そのなかで最も注目を浴びている、大規模な事前学習と効率的なモデルアーキテクチャーの開発。
さかのぼれば、2020年に今のChatGPTの基盤とも言われる「GPT-3」新モデルが発表。その性能は人間レベルに匹敵する文章生成能力を持つことが示された後、さらに「GPT-3.5」という最新の自然言語処理技術が採用されました。
GPT-3.5は、約13億個のパラメータで構成。これによって、かつてのAIチャットボットとは違う人間のような自然な文章生成や対話を可能に。
またOpenAI社はさらに高度な技術開発として、GPT-3の次世代版となる「DALL·E」「CLIP」モデルを発表し話題となりました。

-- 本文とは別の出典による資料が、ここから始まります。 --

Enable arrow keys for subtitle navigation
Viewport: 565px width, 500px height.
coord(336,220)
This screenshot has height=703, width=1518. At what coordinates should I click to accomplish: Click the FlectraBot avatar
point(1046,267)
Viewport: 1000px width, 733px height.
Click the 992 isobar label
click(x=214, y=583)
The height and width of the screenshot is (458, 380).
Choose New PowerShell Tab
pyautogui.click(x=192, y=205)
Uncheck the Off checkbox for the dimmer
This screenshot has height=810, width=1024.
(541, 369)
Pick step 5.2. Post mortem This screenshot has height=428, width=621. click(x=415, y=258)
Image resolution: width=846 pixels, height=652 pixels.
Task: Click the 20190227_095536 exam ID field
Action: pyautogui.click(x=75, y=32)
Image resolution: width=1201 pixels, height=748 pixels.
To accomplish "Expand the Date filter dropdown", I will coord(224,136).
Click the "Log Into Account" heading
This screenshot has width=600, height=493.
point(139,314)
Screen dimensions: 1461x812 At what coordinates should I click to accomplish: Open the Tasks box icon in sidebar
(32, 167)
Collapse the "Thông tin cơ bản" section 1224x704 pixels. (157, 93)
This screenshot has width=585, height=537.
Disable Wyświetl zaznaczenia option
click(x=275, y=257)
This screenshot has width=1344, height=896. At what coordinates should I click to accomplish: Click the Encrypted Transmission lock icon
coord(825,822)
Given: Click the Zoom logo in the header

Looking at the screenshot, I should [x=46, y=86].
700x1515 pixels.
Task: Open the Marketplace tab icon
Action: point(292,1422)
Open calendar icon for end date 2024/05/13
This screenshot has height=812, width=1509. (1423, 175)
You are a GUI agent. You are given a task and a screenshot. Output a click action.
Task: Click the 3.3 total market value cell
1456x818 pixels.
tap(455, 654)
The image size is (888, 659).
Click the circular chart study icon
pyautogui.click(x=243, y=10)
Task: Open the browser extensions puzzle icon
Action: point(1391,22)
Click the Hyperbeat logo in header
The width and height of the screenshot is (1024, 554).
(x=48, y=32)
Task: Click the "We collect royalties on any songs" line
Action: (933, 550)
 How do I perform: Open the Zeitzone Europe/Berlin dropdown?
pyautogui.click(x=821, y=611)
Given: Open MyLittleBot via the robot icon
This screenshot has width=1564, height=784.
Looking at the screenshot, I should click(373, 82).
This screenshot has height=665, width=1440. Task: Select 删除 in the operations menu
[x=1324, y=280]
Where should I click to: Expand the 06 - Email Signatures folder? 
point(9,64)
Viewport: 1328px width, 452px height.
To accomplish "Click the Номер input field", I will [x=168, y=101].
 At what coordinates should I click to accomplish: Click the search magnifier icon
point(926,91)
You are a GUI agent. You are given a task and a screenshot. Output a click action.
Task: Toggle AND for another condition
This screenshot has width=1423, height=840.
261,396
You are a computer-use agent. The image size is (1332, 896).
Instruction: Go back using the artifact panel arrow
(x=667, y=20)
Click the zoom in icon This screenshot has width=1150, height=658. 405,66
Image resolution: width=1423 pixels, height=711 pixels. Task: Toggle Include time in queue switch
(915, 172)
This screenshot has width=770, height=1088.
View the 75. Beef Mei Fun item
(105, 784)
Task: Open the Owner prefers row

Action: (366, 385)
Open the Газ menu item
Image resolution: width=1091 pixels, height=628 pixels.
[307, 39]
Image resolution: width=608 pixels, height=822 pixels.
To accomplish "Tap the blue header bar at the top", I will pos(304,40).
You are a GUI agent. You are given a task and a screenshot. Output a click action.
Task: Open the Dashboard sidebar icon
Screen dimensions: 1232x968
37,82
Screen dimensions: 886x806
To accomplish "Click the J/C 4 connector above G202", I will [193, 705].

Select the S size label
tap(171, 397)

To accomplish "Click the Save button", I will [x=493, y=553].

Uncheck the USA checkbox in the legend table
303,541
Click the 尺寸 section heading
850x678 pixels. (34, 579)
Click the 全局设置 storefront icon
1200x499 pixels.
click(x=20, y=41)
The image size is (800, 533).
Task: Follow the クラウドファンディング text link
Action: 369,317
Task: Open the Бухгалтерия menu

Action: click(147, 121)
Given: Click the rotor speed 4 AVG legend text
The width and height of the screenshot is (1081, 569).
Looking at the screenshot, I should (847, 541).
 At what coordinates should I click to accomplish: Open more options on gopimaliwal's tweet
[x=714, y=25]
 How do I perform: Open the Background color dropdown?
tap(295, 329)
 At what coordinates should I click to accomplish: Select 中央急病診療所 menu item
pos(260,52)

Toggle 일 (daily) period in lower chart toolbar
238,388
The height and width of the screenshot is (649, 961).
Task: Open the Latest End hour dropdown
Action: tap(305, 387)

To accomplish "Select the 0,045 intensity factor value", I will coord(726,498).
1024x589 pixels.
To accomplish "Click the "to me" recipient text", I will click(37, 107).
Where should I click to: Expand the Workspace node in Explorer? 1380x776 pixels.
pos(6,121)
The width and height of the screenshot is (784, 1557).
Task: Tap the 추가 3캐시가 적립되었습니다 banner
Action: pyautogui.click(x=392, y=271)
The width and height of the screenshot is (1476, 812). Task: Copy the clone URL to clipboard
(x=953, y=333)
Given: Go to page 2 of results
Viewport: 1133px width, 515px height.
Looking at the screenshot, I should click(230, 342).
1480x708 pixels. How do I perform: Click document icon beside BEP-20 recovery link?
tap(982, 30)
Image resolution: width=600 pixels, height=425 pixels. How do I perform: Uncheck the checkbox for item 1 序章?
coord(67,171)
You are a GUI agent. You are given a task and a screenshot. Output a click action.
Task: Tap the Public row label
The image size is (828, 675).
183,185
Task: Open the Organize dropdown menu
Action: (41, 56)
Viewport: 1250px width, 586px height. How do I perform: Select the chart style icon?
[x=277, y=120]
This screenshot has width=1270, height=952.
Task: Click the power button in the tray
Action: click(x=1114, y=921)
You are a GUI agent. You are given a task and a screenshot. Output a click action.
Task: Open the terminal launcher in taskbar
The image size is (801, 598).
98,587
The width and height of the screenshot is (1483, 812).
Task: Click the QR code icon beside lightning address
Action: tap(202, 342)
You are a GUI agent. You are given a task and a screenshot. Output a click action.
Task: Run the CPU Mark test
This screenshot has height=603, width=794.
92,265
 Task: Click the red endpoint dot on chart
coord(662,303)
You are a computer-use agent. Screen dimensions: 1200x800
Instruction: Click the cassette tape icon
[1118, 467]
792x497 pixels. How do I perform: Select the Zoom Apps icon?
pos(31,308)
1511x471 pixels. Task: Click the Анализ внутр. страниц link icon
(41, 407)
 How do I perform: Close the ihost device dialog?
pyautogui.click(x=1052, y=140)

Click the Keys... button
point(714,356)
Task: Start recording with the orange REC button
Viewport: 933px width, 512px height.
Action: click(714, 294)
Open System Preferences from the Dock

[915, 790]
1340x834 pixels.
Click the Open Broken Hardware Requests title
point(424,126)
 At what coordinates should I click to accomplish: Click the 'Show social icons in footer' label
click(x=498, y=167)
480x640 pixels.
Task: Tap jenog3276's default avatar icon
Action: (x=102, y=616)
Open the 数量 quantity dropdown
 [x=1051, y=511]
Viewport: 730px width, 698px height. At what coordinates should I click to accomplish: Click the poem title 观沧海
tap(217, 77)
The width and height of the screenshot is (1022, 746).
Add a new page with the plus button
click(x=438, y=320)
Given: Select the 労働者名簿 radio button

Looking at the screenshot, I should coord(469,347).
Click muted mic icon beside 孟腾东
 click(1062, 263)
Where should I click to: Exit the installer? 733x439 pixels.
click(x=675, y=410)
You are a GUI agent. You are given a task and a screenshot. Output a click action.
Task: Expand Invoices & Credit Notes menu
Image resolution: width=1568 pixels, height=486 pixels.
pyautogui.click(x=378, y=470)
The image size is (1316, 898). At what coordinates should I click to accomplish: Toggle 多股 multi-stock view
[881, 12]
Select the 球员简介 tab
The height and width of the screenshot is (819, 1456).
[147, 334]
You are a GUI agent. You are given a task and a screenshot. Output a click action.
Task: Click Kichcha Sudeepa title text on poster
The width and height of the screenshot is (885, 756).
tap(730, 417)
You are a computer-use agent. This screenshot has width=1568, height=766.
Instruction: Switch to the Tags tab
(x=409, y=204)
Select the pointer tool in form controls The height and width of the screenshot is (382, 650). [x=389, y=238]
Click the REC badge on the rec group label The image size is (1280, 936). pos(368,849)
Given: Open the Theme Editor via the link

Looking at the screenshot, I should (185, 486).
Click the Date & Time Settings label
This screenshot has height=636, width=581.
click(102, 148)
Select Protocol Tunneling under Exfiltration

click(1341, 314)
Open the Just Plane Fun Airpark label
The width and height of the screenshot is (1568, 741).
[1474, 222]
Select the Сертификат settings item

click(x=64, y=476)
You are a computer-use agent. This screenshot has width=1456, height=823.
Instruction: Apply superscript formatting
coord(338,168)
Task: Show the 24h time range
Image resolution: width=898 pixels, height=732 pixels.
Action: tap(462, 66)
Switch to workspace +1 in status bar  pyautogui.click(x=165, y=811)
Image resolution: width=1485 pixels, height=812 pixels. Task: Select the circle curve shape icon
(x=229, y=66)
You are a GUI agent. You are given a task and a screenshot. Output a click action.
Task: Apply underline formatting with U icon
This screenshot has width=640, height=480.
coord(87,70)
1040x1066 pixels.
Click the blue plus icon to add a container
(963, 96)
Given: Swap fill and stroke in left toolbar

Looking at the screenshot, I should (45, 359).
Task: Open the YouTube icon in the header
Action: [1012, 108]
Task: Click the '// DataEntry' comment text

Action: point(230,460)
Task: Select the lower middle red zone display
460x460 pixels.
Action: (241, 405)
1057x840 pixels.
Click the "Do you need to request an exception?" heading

- DALL·E:文章の説明から画像を自動生成するモデル
- CLIP:画像・文章の特徴量を共通の空間に埋め込むモデル
そして2023年3月14日に公開された「GPT-4」は、マルチモーダル大規模言語モデルです。
「GPT-4はGPT-3.5よりも遥かに創造的かつ信頼性が高く、より細かな指示に対応でき、25000語以上のテキストを同時に読み取ることが可能」と紹介されています。
こういった取り組みを遂げてきたChatGPTの進化は今後も止むことなく、より高度な自然言語処理タスクに対応するであろうと期待されています。
まとめ
ChatGPTは、ユーザー側でのファインチューニングで個人のニーズに合ったカスタマイズも可能であることがわかりました。
人工知能の中で今もっとも注目されているChatGPTの高い性能を発揮させるために、大量のデータセットで行う事前学習。
今後さらに効率的なモデルアーキテクチャーの開発などによる性能向上が加速していくことが期待され、ChatGPTからますます目が離せません!